- Geselecteerd fragment
════════════════

Huurwoningen zijn er in Nederland in drie sectoren. De sociale sector, met een maximale maandhuur van 879,66, de vrije sector van boven de 1157,95 euro en het middensegment. Die laatste sector ontstond met de Wet Betaalbare huur, waarmee voormalig CDA-minister Hugo de Jonge van wonen ook de huurstijgingen van rond de 1000 euro aan banden wilde leggen. Er kwam een puntenstelsel op basis waarvan verhuurders hun huur kunnen vaststellen. In de vrije sector mogen ze die zelf bepalen.
De Raad van State waarschuwde De Jonge al: door deze wet zullen veel verhuurders hun bezit verkopen, omdat het niet meer rendabel is. Makelaars constateren nu ook een toegenomen aanbod van voormalige huurwoningen op de koopmarkt. Wanneer de huurder opzegt, doet de verhuurder het huis in de verkoop. Klatter waarschuwt dat de Wet Betaalbare Huur niet de enige reden is waarom verhuurders afstand doen van hun bezit.

════════════════

- Vragen en opdrachten
[1] Welke instantie waarschuwde De Jonge volgens het fragment over huurwoningen al voor de gevolgen van de wet?
[2] Geef het fragment over huurwoningen woordelijk weer, van "De Raad van" tot en met "van hun bezit.".
[3] Zet het fragment over huurwoningen voort, te beginnen na de laatste zin ervan.

- Overzicht van gegevens

════════════════

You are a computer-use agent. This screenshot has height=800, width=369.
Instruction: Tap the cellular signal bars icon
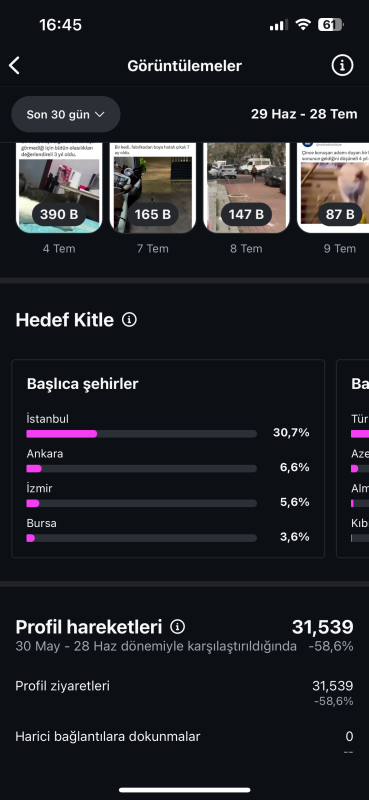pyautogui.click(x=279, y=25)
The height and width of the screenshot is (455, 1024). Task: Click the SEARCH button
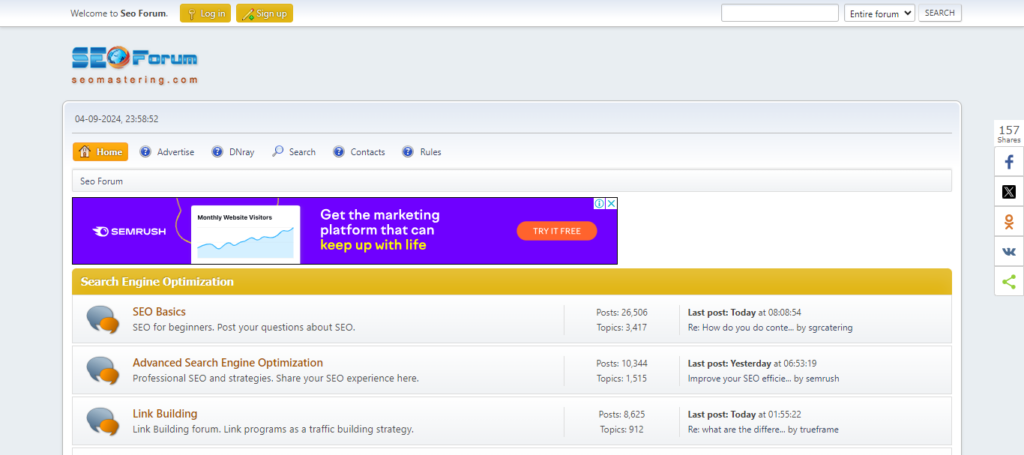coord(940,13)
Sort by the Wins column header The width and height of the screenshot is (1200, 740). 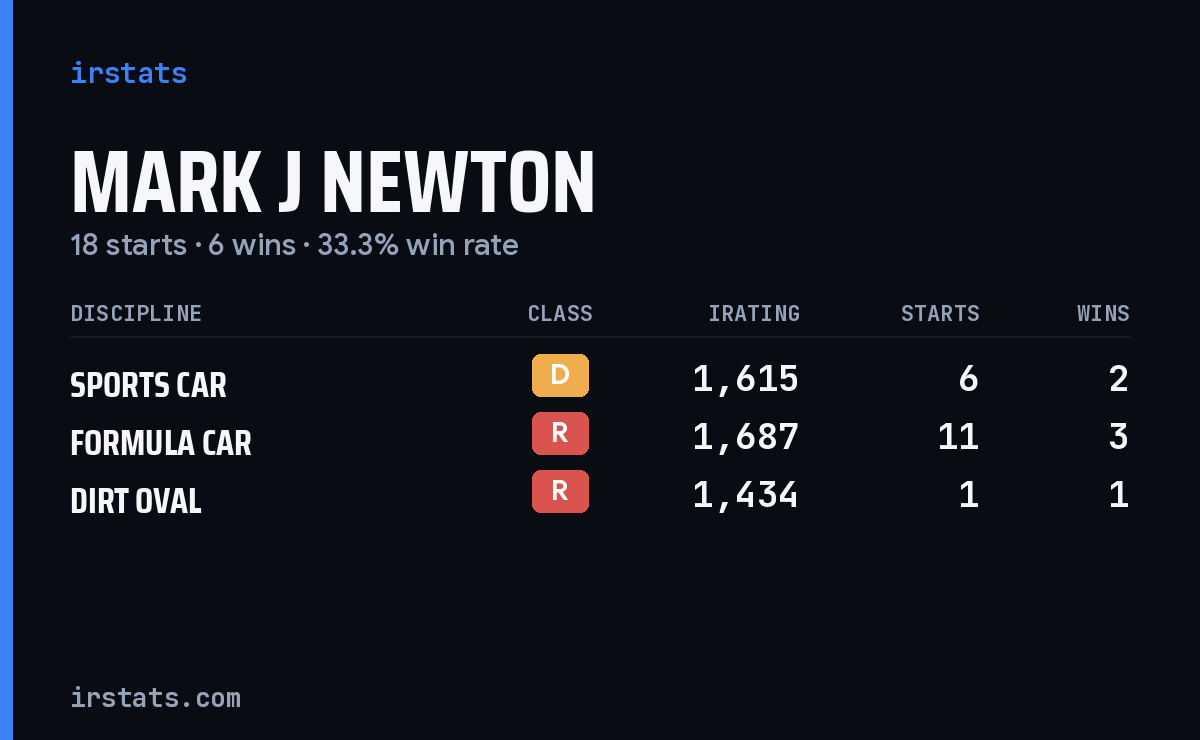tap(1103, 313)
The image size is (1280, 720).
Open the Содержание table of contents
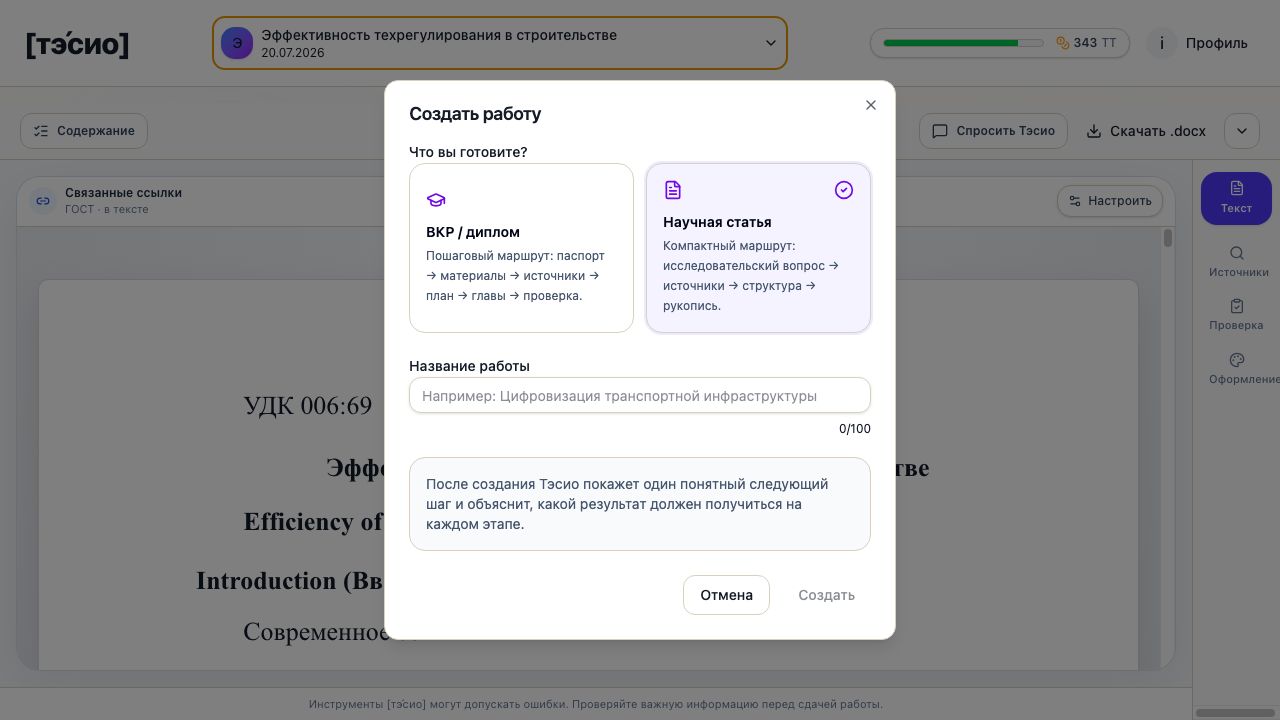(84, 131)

════════════════

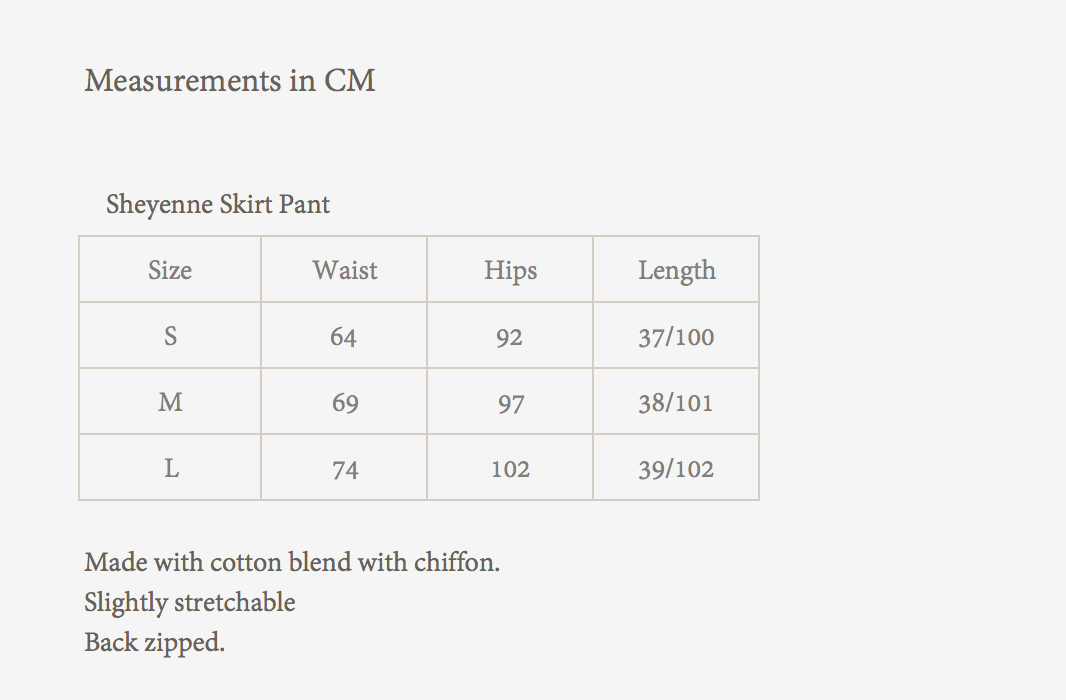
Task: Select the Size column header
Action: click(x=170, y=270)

════════════════

- Antwoorden per opdracht
[1] De Raad van State.

[2]
De Raad van State waarschuwde De Jonge al: door deze wet zullen veel verhuurders hun bezit verkopen, omdat het niet meer rendabel is. Makelaars constateren nu ook een toegenomen aanbod van voormalige huurwoningen op de koopmarkt. Wanneer de huurder opzegt, doet de verhuurder het huis in de verkoop. Klatter waarschuwt dat de Wet Betaalbare Huur niet de enige reden is waarom verhuurders afstand doen van hun bezit.

[3]
Vermogensbelasting
„Ook Box 3, zeg maar de vermogensbelasting, speelt een rol. Als verhuurder betaal je nu meer belasting, waardoor je in veel gevallen op een negatief rendement uitkomt. Box 3 belast het rendement dat je op je vermogen maakt. Maar de Belastingdienst rekent nu niet alleen de huuropbrengst, maar ook de veronderstelde waardestijging van je huis mee.”
Hij wijst op een berekening die Vastgoed Belang opstelde, gebaseerd op situaties van de leden. Model staat een eigenaar van drie huurwoningen, met een gezamenlijke WOZ-waarde van 900.000 euro en een hypotheek van 450.000 euro. Na aftrek van onderhoud, exploitatie en rente blijft een rendement over van 7626 euro, terwijl de belasting 11.924 euro bedraagt. Waarbij overigens nog een banktegoed van 50.000 euro is meegerekend.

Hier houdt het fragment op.